## YOUR TASK
Every line of the records must be repeated exactly; pictures stay out.

Data excerpts:
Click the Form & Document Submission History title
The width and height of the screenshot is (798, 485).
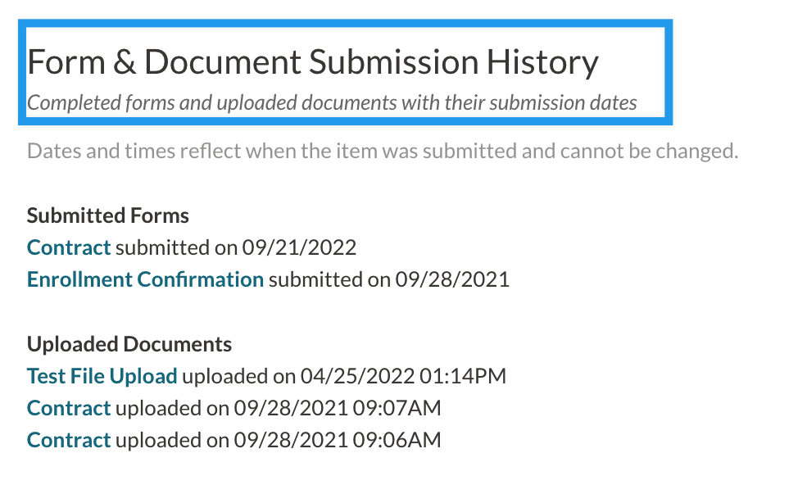coord(312,62)
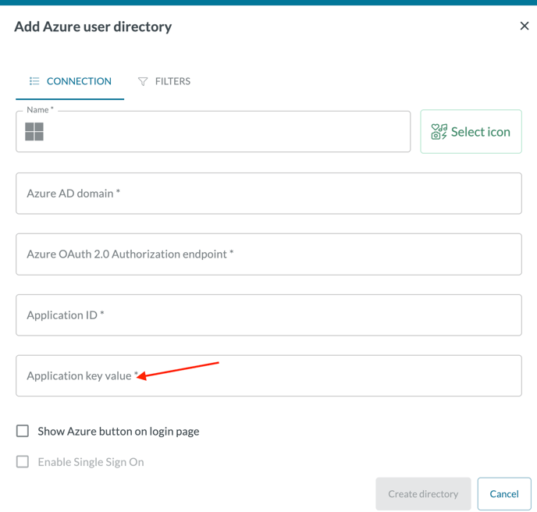Click the 'Show Azure button on login page' label
The image size is (537, 512).
point(119,431)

## RESPONSE TO THE EXERCISE
Click the Form & Document Submission History title
The width and height of the screenshot is (798, 485).
coord(312,62)
Click the 'Show Azure button on login page' label
The image size is (537, 512).
point(119,431)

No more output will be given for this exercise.